» TASK REQUIREMENTS
The following data has a line with "Given: Collapse the" and a line with "has width=1481, height=972.". Write out exactly those lines and all the lines between them.

++++ DATASET RECORDS ++++

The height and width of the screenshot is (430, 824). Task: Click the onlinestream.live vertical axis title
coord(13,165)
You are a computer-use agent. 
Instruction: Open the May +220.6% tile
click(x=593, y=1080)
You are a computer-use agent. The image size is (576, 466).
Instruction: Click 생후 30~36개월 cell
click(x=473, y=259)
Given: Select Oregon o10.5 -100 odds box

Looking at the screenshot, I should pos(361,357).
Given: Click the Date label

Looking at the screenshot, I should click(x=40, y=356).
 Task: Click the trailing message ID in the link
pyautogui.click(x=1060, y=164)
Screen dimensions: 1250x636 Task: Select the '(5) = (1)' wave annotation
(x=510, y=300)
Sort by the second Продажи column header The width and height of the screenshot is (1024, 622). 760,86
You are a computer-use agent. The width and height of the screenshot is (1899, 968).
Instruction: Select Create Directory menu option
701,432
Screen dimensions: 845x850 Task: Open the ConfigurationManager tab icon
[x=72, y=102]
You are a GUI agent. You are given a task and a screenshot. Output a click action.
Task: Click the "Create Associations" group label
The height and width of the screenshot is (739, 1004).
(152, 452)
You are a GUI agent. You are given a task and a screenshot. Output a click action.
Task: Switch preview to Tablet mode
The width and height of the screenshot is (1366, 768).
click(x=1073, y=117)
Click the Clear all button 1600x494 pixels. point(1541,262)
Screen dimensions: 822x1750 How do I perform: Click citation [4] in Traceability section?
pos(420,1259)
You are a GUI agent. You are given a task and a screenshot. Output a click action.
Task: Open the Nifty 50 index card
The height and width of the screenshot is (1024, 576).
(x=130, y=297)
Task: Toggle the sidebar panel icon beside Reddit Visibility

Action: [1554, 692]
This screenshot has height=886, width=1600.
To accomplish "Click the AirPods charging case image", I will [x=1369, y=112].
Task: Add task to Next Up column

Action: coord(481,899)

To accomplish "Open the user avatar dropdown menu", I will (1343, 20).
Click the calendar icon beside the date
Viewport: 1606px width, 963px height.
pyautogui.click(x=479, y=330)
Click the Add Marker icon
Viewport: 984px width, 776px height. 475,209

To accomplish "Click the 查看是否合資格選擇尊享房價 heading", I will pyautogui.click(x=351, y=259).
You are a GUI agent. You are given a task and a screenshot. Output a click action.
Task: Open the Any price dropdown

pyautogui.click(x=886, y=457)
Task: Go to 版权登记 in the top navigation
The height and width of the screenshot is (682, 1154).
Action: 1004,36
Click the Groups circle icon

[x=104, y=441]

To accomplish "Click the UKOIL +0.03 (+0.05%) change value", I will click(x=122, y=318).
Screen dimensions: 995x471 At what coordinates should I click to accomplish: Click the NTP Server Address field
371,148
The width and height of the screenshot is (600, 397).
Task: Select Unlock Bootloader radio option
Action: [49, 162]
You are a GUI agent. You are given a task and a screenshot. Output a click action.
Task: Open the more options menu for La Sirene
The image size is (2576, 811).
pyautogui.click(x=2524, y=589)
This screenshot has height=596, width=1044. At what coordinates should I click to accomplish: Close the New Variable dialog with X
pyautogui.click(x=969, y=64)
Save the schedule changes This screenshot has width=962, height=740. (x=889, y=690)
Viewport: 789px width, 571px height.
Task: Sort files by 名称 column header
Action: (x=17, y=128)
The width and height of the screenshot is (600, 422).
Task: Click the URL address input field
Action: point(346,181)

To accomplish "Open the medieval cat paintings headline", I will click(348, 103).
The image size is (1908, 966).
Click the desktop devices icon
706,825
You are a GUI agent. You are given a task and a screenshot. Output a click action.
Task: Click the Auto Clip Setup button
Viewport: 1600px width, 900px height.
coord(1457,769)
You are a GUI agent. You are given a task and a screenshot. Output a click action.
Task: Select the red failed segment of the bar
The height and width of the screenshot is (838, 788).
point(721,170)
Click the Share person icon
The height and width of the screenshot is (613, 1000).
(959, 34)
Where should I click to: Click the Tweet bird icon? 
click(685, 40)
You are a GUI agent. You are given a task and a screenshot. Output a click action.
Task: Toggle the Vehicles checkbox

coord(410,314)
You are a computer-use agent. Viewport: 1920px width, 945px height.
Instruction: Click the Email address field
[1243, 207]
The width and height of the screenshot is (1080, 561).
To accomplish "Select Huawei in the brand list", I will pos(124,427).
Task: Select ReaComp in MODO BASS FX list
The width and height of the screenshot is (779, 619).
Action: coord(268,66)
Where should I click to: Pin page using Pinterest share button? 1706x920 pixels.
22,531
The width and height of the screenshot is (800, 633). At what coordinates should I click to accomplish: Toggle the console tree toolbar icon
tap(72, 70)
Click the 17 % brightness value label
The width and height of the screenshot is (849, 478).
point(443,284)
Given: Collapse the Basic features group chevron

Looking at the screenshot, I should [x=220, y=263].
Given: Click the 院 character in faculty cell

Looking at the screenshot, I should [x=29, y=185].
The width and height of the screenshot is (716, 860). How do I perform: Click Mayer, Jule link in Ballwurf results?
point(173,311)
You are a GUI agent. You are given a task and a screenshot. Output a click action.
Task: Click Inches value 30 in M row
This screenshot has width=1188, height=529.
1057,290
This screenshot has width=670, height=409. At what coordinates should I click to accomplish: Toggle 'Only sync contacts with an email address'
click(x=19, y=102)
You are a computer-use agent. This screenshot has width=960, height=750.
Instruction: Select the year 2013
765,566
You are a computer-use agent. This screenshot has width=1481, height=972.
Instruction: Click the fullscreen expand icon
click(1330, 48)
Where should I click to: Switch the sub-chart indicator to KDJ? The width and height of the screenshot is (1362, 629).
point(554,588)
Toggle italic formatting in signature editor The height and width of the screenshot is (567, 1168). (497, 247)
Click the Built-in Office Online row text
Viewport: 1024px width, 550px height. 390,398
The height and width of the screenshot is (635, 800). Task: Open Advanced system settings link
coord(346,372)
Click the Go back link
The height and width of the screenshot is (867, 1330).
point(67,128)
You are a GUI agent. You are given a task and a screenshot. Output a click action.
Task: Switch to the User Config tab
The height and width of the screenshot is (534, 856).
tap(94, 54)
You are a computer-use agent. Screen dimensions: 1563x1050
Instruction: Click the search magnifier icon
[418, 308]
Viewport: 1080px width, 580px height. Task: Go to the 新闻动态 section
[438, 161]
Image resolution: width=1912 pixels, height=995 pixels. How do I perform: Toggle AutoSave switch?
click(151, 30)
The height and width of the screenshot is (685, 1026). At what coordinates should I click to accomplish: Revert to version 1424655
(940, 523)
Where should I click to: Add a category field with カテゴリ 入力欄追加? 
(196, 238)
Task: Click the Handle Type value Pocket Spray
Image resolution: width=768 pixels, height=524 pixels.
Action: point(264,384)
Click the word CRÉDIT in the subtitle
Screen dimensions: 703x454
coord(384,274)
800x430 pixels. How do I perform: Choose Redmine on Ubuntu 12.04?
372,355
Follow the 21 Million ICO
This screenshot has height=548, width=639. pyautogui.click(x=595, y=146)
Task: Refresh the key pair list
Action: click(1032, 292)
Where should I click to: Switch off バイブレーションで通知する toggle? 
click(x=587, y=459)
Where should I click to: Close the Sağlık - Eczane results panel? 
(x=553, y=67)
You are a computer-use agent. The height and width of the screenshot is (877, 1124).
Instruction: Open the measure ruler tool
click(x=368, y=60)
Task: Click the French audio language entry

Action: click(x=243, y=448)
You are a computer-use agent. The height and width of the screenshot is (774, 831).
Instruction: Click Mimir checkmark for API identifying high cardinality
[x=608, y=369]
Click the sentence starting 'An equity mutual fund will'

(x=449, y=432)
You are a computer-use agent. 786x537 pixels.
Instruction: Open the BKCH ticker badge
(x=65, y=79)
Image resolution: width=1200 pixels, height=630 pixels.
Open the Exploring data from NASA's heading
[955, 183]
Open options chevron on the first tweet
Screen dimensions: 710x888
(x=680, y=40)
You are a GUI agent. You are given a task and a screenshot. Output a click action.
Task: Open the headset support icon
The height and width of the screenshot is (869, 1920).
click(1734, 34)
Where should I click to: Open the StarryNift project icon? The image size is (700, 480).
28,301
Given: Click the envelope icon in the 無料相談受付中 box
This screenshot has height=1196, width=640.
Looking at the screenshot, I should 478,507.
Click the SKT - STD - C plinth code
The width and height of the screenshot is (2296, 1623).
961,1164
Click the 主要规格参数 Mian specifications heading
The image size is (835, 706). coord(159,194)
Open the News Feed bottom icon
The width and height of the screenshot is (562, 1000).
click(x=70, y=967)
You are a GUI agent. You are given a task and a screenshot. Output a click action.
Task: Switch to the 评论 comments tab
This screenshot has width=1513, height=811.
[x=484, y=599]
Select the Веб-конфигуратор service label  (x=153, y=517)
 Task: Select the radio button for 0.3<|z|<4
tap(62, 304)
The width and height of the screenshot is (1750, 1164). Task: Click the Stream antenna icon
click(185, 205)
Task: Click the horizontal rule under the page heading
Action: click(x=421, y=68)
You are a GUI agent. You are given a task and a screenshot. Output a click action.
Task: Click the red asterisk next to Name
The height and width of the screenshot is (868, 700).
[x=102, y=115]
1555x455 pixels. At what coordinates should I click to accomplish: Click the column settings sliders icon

++++

» ANSWER BELOW
Given: Collapse the Basic features group chevron

Looking at the screenshot, I should [x=220, y=263].
Given: Click the 院 character in faculty cell

Looking at the screenshot, I should [x=29, y=185].
The width and height of the screenshot is (716, 860). How do I perform: Click Mayer, Jule link in Ballwurf results?
point(173,311)
You are a GUI agent. You are given a task and a screenshot. Output a click action.
Task: Click Inches value 30 in M row
This screenshot has width=1188, height=529.
1057,290
This screenshot has width=670, height=409. At what coordinates should I click to accomplish: Toggle 'Only sync contacts with an email address'
click(x=19, y=102)
You are a computer-use agent. This screenshot has width=960, height=750.
Instruction: Select the year 2013
765,566
You are a computer-use agent. This screenshot has width=1481, height=972.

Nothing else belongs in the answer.